* **Written instruction**:
Reproduce every line of the material below word for word, leaving out the pictures.

Records of text and element pointing
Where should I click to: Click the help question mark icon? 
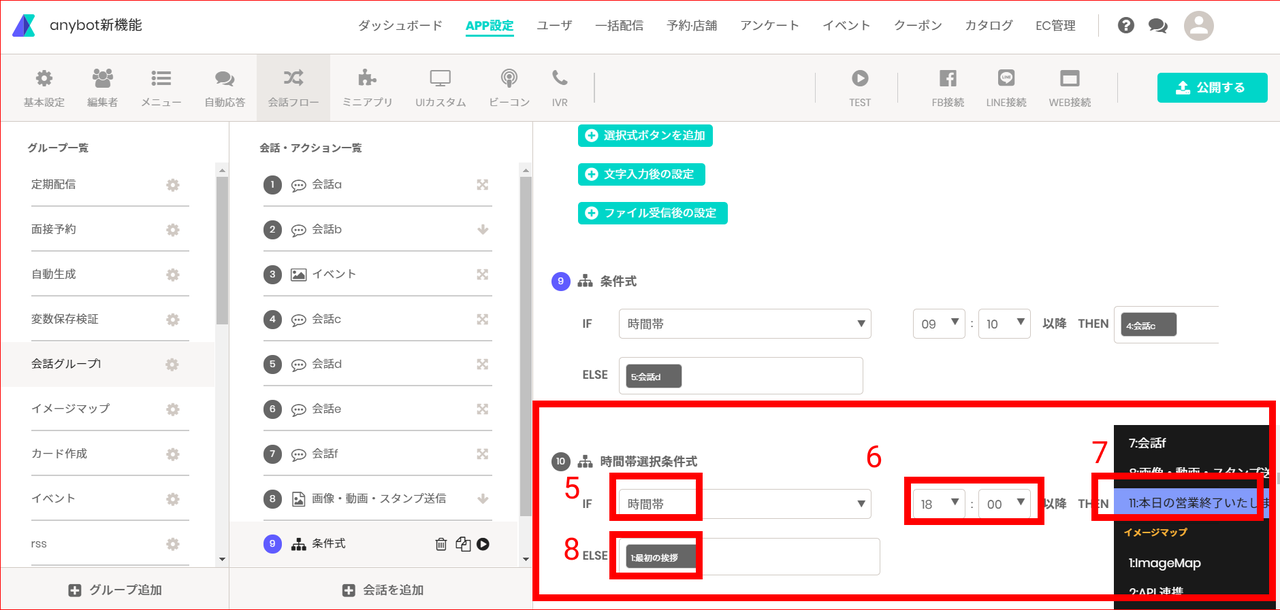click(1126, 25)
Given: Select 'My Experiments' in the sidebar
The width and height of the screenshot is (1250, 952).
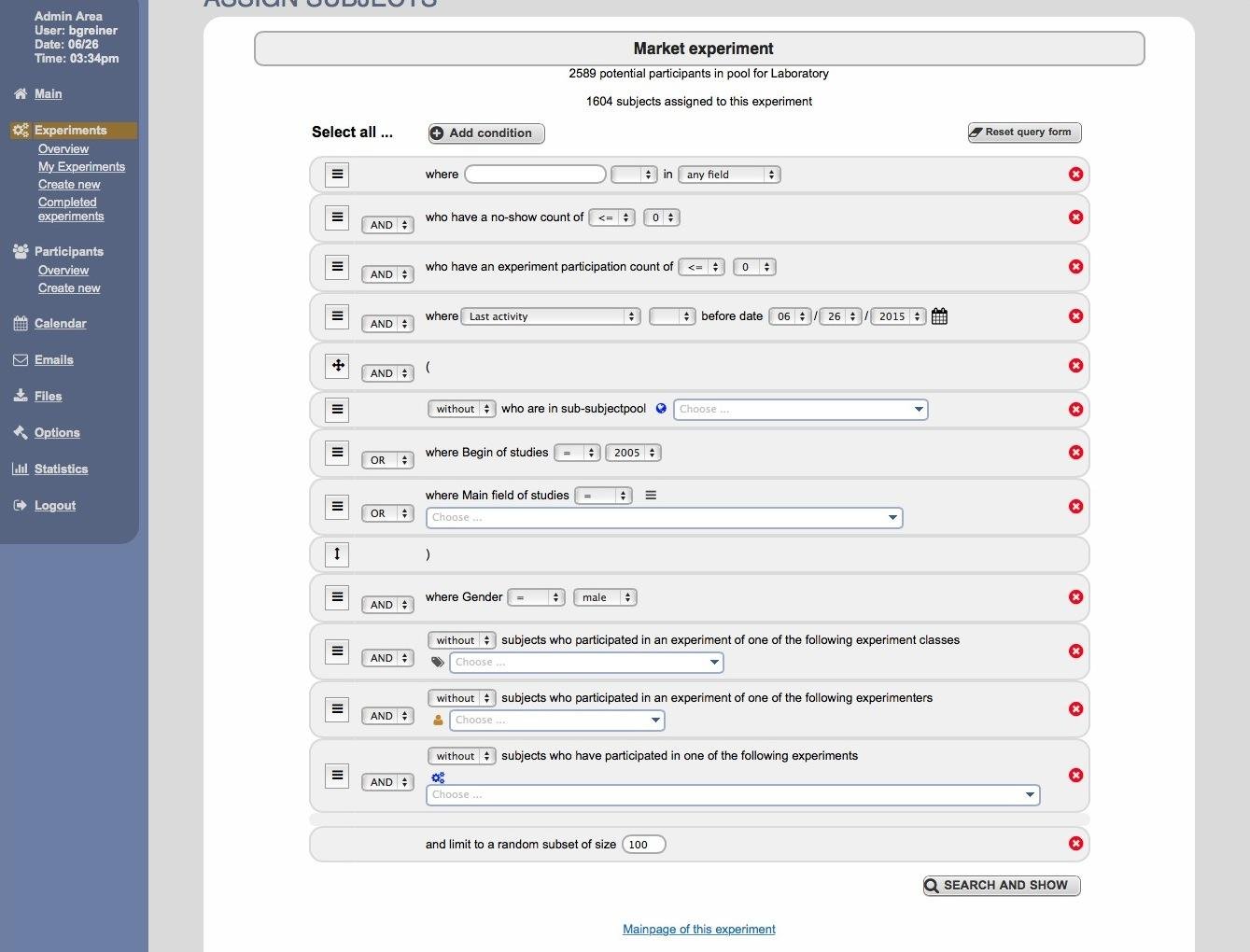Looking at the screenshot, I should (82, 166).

* **Exercise response**:
Where should I click to: Click the help question mark icon? 
click(1126, 25)
Given: Select 'My Experiments' in the sidebar
The width and height of the screenshot is (1250, 952).
Looking at the screenshot, I should (82, 166).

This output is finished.